Task details: Produce an exact copy of the lines below, starting at the first and ending with the line containing "The width and height of the screenshot is (815, 551).".

Collected data:
────────────────

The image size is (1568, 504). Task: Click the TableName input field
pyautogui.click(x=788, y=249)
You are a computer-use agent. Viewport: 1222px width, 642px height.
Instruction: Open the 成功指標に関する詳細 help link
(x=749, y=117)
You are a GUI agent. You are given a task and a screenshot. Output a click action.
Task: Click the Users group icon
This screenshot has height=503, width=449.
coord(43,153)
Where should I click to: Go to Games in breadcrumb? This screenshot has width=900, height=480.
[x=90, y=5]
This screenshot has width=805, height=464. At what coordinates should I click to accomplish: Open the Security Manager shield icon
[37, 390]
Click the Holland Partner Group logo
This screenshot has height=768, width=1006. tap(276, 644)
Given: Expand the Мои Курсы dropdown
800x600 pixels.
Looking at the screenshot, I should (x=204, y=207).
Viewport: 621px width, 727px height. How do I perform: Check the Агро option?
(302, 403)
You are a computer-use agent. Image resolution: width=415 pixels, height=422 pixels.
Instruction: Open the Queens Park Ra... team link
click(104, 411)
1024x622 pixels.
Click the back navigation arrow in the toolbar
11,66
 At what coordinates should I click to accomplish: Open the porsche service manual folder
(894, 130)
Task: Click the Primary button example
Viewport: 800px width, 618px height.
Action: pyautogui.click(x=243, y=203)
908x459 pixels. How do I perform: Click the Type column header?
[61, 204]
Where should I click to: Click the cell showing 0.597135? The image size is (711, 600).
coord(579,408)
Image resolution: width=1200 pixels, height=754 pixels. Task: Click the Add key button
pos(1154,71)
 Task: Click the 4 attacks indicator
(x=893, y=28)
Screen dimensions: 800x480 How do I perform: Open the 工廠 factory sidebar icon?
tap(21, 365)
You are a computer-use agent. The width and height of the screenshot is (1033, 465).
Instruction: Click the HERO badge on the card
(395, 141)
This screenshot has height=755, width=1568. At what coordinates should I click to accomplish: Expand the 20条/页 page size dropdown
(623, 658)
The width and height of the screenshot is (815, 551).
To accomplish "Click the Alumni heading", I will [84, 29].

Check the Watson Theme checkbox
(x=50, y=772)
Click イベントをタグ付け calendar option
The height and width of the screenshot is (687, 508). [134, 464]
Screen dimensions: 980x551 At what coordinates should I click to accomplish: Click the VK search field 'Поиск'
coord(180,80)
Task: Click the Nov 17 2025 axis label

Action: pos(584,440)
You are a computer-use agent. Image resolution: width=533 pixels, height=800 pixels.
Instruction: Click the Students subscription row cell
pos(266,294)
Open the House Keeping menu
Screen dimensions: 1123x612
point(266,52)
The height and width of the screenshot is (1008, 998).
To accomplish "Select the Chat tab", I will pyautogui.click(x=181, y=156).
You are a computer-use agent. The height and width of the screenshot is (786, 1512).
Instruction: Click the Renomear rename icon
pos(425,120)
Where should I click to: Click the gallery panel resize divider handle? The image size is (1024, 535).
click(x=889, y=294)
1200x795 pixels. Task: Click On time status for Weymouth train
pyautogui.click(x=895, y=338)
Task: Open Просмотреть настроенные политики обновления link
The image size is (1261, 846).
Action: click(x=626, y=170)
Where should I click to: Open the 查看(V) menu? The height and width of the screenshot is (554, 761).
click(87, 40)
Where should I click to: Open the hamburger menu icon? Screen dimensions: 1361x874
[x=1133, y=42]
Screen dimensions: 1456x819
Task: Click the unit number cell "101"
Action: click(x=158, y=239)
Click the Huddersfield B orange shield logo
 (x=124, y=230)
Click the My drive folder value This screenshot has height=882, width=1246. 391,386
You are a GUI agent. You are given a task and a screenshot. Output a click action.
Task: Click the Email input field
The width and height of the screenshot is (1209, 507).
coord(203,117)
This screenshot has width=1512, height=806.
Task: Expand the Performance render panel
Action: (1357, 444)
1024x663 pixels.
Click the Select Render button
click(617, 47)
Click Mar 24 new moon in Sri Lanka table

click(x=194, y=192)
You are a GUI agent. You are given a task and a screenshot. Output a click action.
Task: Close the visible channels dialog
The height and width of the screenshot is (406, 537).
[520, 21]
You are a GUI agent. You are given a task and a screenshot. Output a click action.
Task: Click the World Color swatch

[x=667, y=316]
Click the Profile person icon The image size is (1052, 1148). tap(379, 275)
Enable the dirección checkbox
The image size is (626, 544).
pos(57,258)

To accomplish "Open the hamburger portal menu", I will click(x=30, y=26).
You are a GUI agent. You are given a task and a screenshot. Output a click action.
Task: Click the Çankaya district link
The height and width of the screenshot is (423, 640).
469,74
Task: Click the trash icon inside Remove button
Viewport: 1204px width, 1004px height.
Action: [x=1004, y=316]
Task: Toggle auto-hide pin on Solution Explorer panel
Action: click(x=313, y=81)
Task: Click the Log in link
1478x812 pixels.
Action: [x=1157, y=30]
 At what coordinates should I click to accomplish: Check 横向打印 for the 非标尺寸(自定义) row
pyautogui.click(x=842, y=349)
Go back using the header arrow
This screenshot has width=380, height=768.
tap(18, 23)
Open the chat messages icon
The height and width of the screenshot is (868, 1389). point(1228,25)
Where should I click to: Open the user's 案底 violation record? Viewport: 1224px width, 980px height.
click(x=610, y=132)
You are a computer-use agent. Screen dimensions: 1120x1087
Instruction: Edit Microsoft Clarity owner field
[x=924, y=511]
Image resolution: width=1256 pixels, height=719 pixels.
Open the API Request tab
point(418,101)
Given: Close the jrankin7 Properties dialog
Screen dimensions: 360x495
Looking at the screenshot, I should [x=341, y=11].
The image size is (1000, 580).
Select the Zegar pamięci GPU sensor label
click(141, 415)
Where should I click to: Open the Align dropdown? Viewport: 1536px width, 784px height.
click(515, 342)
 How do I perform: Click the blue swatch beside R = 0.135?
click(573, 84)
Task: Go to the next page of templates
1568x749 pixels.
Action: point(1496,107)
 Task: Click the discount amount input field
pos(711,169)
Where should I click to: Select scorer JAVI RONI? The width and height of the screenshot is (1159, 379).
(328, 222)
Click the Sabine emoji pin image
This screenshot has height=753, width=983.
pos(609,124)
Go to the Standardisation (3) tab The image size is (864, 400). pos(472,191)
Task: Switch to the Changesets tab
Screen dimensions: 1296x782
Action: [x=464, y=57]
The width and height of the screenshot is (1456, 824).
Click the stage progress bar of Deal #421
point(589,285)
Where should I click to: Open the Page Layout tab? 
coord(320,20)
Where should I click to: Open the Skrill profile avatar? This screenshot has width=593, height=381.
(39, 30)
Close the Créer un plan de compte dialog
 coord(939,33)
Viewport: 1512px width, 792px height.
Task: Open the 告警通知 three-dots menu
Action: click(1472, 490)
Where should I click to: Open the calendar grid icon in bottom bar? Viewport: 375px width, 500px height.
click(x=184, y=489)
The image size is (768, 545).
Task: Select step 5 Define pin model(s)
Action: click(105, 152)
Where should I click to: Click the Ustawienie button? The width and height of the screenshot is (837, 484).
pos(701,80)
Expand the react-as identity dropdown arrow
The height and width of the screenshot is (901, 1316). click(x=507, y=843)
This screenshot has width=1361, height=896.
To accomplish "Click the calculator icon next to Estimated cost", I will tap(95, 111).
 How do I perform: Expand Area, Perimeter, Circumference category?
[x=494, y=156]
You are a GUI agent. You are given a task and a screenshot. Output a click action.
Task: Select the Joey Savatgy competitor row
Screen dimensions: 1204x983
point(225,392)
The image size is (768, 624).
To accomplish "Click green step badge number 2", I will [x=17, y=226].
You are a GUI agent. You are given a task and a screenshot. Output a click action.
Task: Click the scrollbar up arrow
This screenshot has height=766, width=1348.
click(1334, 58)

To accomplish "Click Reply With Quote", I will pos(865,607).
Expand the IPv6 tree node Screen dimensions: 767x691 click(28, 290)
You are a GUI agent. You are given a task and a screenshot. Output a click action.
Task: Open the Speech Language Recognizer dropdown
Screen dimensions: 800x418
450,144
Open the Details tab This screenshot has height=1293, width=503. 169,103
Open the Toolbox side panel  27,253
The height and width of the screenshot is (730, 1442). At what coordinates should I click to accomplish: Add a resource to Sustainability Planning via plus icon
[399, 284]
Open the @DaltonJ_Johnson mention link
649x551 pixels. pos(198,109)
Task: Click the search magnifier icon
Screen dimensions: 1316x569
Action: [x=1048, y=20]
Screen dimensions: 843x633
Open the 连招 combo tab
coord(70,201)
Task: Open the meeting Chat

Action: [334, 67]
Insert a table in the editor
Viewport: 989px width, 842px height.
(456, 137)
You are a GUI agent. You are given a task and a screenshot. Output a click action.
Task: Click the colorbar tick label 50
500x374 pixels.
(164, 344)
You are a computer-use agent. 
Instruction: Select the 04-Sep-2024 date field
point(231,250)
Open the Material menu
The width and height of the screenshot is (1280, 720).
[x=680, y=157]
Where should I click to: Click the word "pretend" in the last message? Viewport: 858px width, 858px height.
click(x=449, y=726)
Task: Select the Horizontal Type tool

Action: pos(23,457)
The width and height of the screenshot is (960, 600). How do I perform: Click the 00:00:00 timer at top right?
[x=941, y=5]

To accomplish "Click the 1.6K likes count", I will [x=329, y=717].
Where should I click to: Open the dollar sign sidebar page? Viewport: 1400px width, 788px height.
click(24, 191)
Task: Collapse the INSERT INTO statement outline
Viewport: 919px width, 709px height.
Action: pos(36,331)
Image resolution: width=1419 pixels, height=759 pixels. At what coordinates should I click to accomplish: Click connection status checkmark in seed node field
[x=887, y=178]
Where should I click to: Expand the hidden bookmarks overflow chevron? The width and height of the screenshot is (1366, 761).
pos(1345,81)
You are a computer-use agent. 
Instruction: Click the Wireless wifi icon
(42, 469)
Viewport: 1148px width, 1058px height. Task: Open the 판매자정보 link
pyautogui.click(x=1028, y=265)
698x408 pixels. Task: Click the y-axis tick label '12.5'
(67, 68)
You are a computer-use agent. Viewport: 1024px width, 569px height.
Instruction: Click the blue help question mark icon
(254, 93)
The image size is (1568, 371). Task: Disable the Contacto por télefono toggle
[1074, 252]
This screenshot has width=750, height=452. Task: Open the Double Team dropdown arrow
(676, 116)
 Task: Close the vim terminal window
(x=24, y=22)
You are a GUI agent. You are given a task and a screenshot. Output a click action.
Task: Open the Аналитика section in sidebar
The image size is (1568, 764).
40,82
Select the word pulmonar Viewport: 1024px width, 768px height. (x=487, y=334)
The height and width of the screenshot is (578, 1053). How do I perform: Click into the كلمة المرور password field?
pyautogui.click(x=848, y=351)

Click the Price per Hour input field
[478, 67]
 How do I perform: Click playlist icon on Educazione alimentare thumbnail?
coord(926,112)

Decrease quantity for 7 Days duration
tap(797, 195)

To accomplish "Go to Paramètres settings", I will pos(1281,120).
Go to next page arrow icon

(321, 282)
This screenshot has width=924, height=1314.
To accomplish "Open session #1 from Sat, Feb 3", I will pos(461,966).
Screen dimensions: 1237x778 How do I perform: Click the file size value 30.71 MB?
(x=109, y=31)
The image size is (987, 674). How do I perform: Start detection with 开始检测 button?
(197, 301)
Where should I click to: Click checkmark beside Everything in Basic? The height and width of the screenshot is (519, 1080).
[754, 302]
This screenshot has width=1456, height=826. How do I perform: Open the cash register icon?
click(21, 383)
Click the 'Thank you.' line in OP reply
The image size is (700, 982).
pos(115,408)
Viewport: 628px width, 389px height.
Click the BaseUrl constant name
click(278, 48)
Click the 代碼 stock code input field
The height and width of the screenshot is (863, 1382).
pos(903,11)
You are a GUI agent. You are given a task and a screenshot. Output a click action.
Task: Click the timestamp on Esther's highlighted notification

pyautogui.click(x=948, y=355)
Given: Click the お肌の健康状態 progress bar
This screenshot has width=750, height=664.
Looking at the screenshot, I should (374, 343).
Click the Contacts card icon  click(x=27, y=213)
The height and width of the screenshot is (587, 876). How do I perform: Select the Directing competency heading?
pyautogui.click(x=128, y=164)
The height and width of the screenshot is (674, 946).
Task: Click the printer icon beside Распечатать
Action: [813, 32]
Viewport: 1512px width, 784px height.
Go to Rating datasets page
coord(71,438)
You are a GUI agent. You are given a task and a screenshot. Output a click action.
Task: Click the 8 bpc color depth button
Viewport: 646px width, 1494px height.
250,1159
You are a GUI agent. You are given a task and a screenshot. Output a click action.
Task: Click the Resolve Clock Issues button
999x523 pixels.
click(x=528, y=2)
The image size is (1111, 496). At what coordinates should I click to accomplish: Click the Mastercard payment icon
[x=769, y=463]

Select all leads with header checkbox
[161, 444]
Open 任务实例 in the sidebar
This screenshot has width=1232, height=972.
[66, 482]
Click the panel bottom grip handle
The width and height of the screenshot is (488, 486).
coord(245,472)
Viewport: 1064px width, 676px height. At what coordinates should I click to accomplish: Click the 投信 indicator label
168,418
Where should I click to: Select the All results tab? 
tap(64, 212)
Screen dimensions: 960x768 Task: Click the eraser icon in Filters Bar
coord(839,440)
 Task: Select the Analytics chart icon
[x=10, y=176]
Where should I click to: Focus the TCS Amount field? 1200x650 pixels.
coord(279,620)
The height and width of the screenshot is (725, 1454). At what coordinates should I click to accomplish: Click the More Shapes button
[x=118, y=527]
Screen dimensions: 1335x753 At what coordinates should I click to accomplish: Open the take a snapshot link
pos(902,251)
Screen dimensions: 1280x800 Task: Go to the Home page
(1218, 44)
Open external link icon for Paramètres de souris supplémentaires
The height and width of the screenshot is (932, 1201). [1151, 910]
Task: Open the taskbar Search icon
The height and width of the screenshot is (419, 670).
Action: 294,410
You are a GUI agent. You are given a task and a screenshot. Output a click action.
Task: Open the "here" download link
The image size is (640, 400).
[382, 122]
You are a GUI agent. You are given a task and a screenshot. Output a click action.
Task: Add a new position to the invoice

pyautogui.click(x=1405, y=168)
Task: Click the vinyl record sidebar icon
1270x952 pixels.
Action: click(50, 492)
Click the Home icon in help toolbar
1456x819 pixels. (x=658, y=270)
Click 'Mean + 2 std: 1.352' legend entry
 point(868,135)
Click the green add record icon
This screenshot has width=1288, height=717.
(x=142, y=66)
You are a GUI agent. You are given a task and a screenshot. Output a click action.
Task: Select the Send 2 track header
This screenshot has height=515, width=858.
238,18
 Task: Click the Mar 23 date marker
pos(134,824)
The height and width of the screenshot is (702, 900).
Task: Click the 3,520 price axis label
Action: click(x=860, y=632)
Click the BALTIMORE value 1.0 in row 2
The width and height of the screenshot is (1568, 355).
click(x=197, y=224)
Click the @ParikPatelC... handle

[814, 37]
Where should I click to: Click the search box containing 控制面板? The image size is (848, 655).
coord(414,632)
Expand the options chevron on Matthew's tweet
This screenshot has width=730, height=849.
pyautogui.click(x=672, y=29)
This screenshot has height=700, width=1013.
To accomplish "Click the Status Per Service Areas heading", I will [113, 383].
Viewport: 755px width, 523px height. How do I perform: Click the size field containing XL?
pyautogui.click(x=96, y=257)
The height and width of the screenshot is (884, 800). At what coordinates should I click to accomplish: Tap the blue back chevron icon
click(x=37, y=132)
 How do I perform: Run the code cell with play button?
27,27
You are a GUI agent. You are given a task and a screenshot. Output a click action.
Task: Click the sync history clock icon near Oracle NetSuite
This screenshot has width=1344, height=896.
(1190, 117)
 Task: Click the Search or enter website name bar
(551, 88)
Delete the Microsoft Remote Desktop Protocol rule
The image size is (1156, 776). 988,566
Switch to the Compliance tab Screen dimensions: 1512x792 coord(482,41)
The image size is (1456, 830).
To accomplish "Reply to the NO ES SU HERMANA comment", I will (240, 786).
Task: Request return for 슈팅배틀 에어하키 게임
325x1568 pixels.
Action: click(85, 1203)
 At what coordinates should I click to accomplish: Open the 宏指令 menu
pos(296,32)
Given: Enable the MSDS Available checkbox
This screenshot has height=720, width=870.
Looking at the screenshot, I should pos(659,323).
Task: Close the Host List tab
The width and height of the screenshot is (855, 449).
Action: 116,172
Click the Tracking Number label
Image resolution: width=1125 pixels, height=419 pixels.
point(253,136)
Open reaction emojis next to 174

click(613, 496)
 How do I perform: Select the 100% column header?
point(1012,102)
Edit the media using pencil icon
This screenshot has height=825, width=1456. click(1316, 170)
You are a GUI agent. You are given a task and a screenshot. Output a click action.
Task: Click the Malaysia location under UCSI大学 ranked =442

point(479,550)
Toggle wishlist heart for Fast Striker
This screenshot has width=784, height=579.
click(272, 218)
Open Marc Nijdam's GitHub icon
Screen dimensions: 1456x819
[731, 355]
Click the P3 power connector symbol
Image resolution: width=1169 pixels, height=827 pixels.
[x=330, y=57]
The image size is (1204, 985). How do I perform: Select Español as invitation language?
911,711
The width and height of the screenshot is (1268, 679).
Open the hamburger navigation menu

────────────────

Answer space:
The image size is (1568, 504). Task: Click the TableName input field
pyautogui.click(x=788, y=249)
You are a computer-use agent. Viewport: 1222px width, 642px height.
Instruction: Open the 成功指標に関する詳細 help link
(x=749, y=117)
You are a GUI agent. You are given a task and a screenshot. Output a click action.
Task: Click the Users group icon
This screenshot has height=503, width=449.
coord(43,153)
Where should I click to: Go to Games in breadcrumb? This screenshot has width=900, height=480.
[x=90, y=5]
This screenshot has width=805, height=464. At what coordinates should I click to accomplish: Open the Security Manager shield icon
[37, 390]
Click the Holland Partner Group logo
This screenshot has height=768, width=1006. tap(276, 644)
Given: Expand the Мои Курсы dropdown
800x600 pixels.
Looking at the screenshot, I should (x=204, y=207).
Viewport: 621px width, 727px height. How do I perform: Check the Агро option?
(302, 403)
You are a computer-use agent. Image resolution: width=415 pixels, height=422 pixels.
Instruction: Open the Queens Park Ra... team link
click(104, 411)
1024x622 pixels.
Click the back navigation arrow in the toolbar
11,66
 At what coordinates should I click to accomplish: Open the porsche service manual folder
(894, 130)
Task: Click the Primary button example
Viewport: 800px width, 618px height.
Action: pyautogui.click(x=243, y=203)
908x459 pixels. How do I perform: Click the Type column header?
[61, 204]
Where should I click to: Click the cell showing 0.597135? The image size is (711, 600).
coord(579,408)
Image resolution: width=1200 pixels, height=754 pixels. Task: Click the Add key button
pos(1154,71)
 Task: Click the 4 attacks indicator
(x=893, y=28)
Screen dimensions: 800x480 How do I perform: Open the 工廠 factory sidebar icon?
tap(21, 365)
You are a computer-use agent. The width and height of the screenshot is (1033, 465).
Instruction: Click the HERO badge on the card
(395, 141)
This screenshot has height=755, width=1568. At what coordinates should I click to accomplish: Expand the 20条/页 page size dropdown
(623, 658)
The width and height of the screenshot is (815, 551).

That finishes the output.